Sobre as armas, a preocupação central está na flexibilização do porte, desejada, e decretada, pelo presidente.
– Para porte, aí sim, é preciso ser
perito na coisa. Há preocupação sobre uma proliferação negativa de
armas, diz um outro general ouvido pela reportagem, que também pediu
anonimato.
Como ficariam as Forças Armadas se
recebessem a pecha de instituição que autorizou e controlou a
disseminação de armas de fogo se as consequências não saírem como o
esperado nos planos do presidente? São questionamentos como esse que
permeiam os mais graduados.
– A gente torce para dar certo, afirmou
um general ao GLOBO. Senão vamos ouvir: “Os militares não disseram
sempre que são os salvadores da pátria?”
Dois assuntos neste primeiro semestre de
governo incomodaram em cheio os militares de alta patente: o episódio
do “golden shower”, quando Bolsonaro compartilhou em sua conta no
Twitter uma prática sexual a céu aberto, gravada no carnaval de rua em
São Paulo, algo impensável para um militar graduado, e a dubiedade em
relação ao ideólogo de direita Olavo de Carvalho, que atacou, com
xingamentos, os militares do governo. O compromisso com a “arrumação da
casa” de uma instituição que representa o Estado e voltou ao governo
após seu período mais desgastante é prejudicado.
Em geral, um militar leva de 30 a 40
anos para ascender até o último grau da hierarquia. A maioria dos
principais generais do atual governo e dos que compõem o Alto Comando do
Exército se formou nas turmas do fim da década de 1970 e do início da
década de 1980 da Academia Militar das Agulhas Negras (Aman), em
Resende, no Sul Fluminense.
O próprio Bolsonaro, egresso da turma de
1977, conviveu com certo grau de intensidade com vários desses
generais. O comandante do Exército, general Edson Leal Pujol, é da mesma
turma.

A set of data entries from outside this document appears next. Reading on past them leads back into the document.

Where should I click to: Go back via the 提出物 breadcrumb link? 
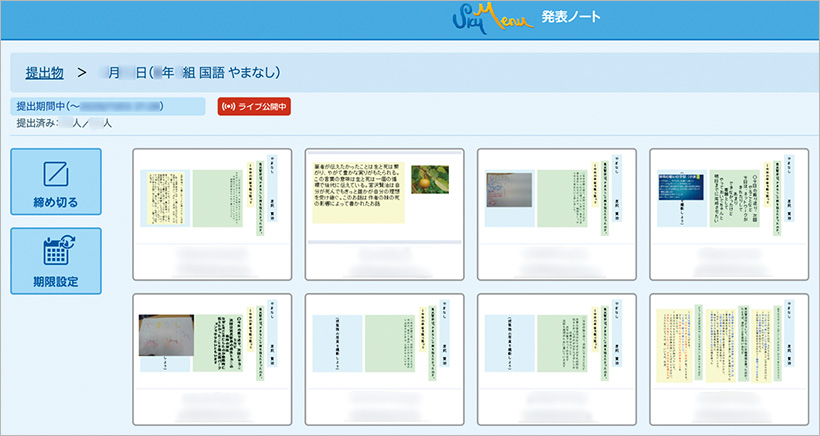(44, 72)
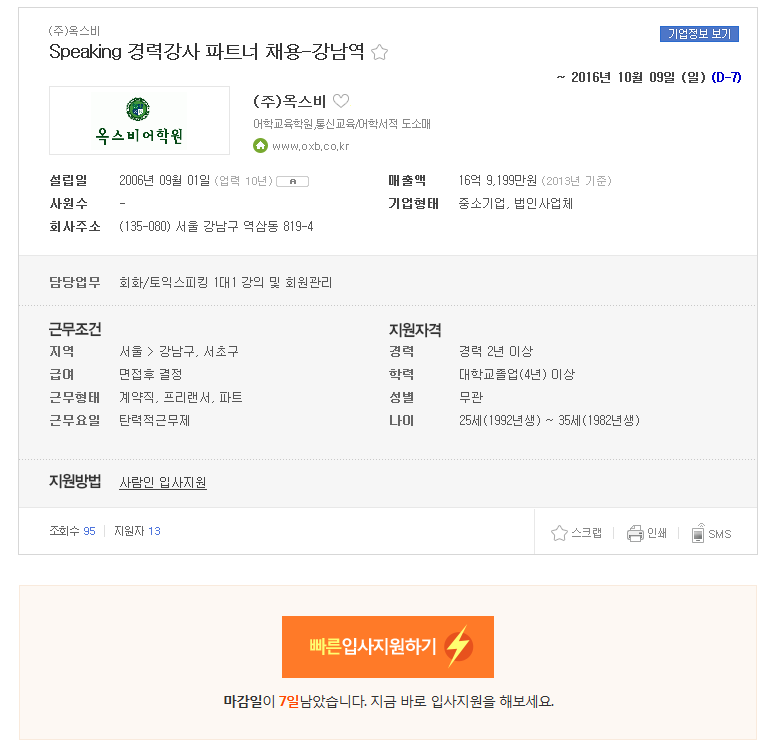The image size is (763, 748).
Task: Favorite the job posting with star icon
Action: [379, 52]
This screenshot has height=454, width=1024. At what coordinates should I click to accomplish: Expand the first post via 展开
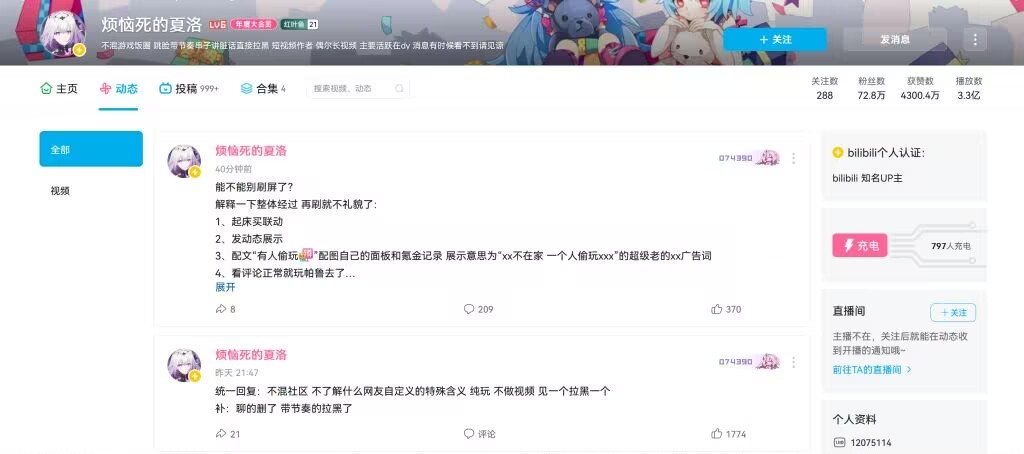pos(225,287)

O porta-voz Otávio Rêgo Barros é de 1981. Enquanto Bolsonaro
deixou os quadros da ativa ainda na década de 1980, recém-alçado a
capitão, alguns de seus contemporâneos seguiram em formação.

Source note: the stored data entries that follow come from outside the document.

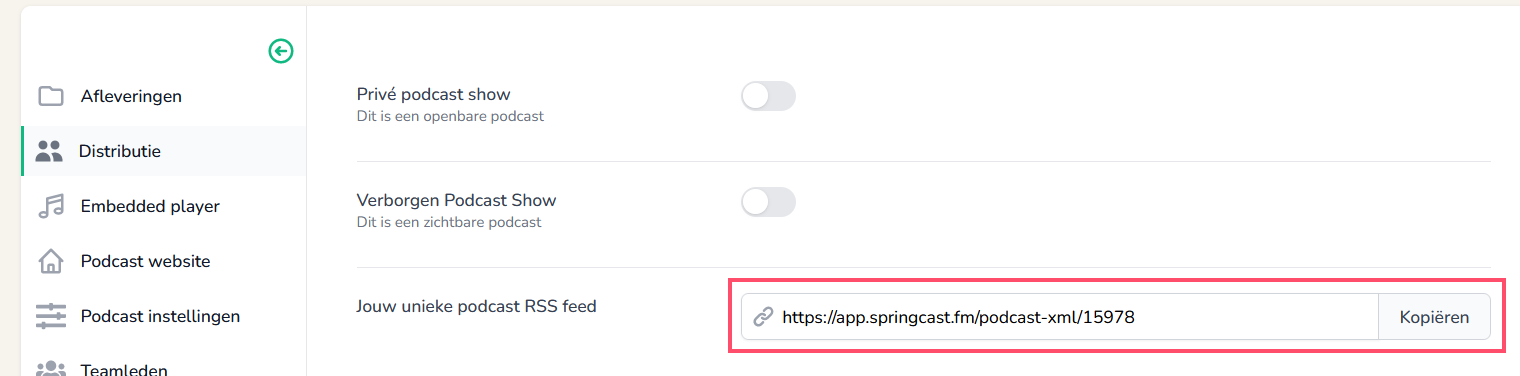The height and width of the screenshot is (376, 1520).
Task: Collapse the sidebar with the green arrow
Action: (281, 51)
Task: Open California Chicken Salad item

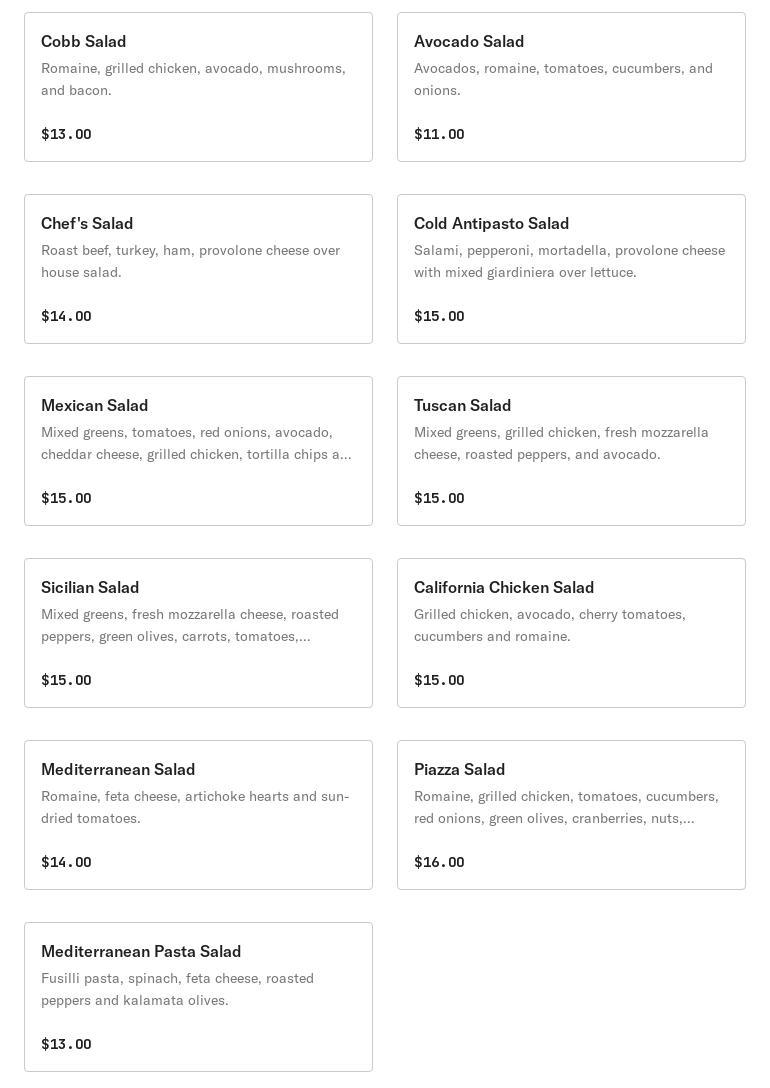Action: [571, 633]
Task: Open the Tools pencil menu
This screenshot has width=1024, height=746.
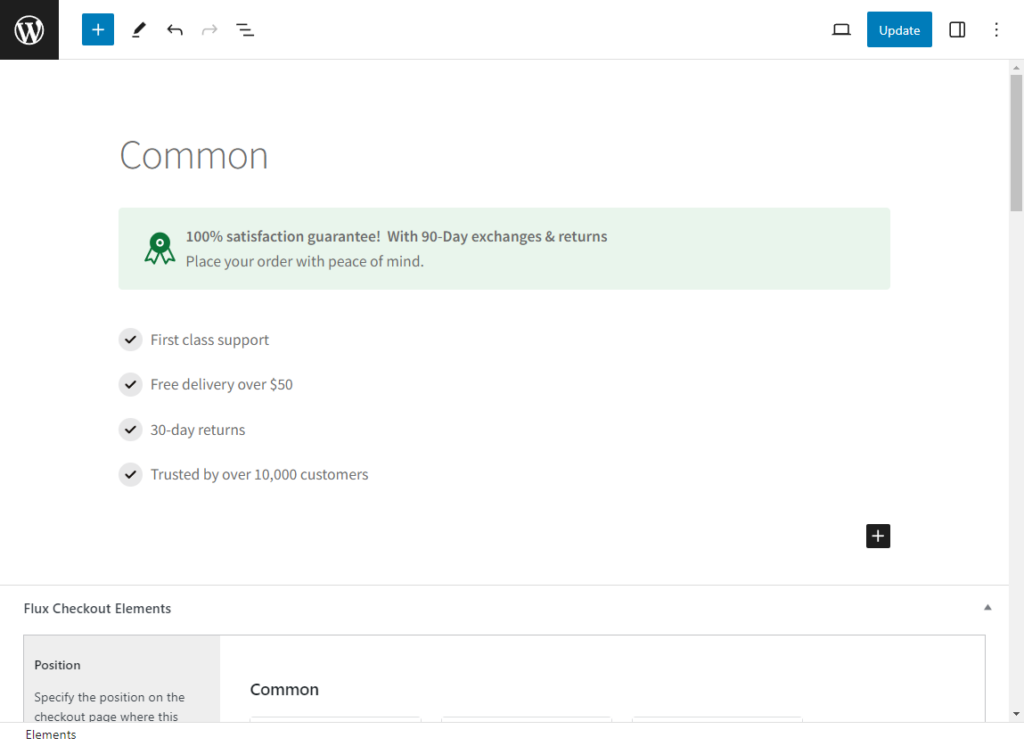Action: pyautogui.click(x=138, y=30)
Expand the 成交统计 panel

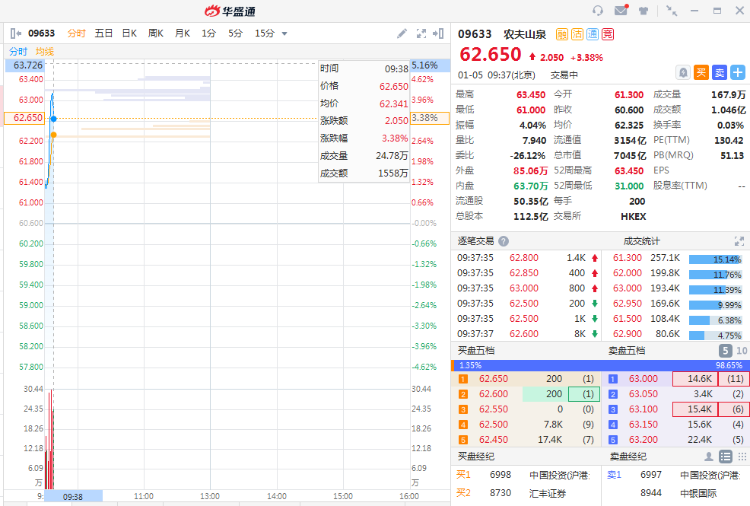click(739, 241)
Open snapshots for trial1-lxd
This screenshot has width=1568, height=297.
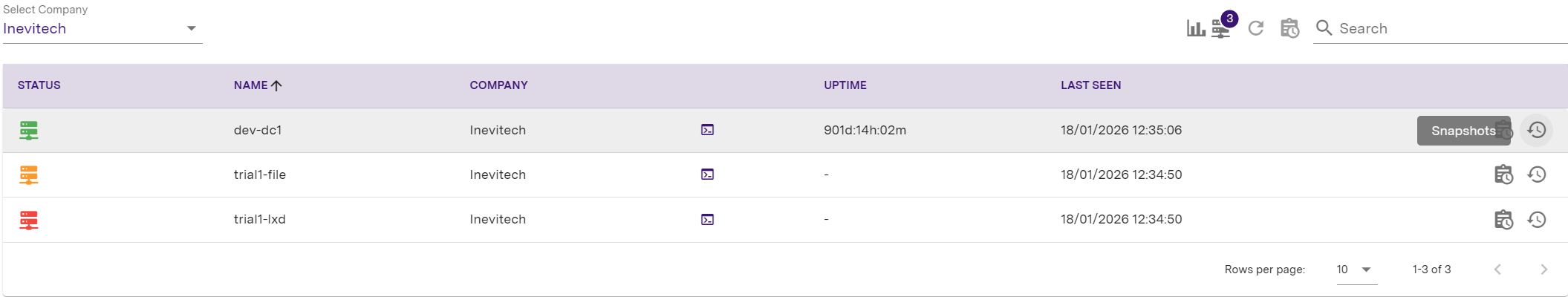tap(1503, 220)
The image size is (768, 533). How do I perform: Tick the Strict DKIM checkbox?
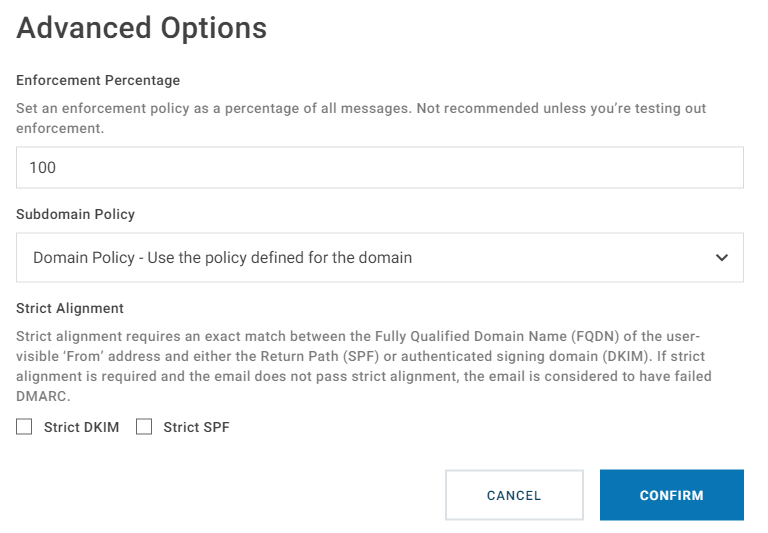pyautogui.click(x=24, y=428)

Suas carreiras foram feitas em um
ambiente crescente de profissionalização e de processo de “arrumação da
casa”, quando houve de fato um esforço para reverter a politização
anterior, do regime militar, afirma o antropólogo Piero Leirner, da
Universidade Federal de São Carlos (Ufscar).
Aprendizado com missões
Se a década de 1940 ficou marcada, para o
Exército Brasileiro, pelo envio de tropas para a Segunda Guerra
Mundial, a partir dos anos 1990 se tornou recorrente a participação
brasileira em missões de paz da ONU. O Brasil tinha 1,3 mil oficiais no
exterior há quatro anos, com atuação principalmente em países africanos e
no Haiti, cuja missão foi comandada por três dos atuais ministros de
Bolsonaro: Augusto Heleno (Gabinete de Segurança Institucional), Carlos
Alberto Santos Cruz (Secretaria de Governo) e Floriano Peixoto
(Secretaria-Geral).
— A maioria dos generais da atualidade
já colocou a boina azul (usada em missões da ONU). É diferente do
oficial que era general no regime militar. Era uma época de Guerra Fria,
dos atos institucionais. Nem se pensava em mulher no Exército, por
exemplo — analisa o general Eduardo José Barbosa, atual presidente do
Clube Militar.
A experiência das missões de
estabilização de países, que são diferentes de conflitos abertos que
ocorrem guerras, é um aspecto que contribui para o perfil moderado dos
oficiais que participam diretamente do governo.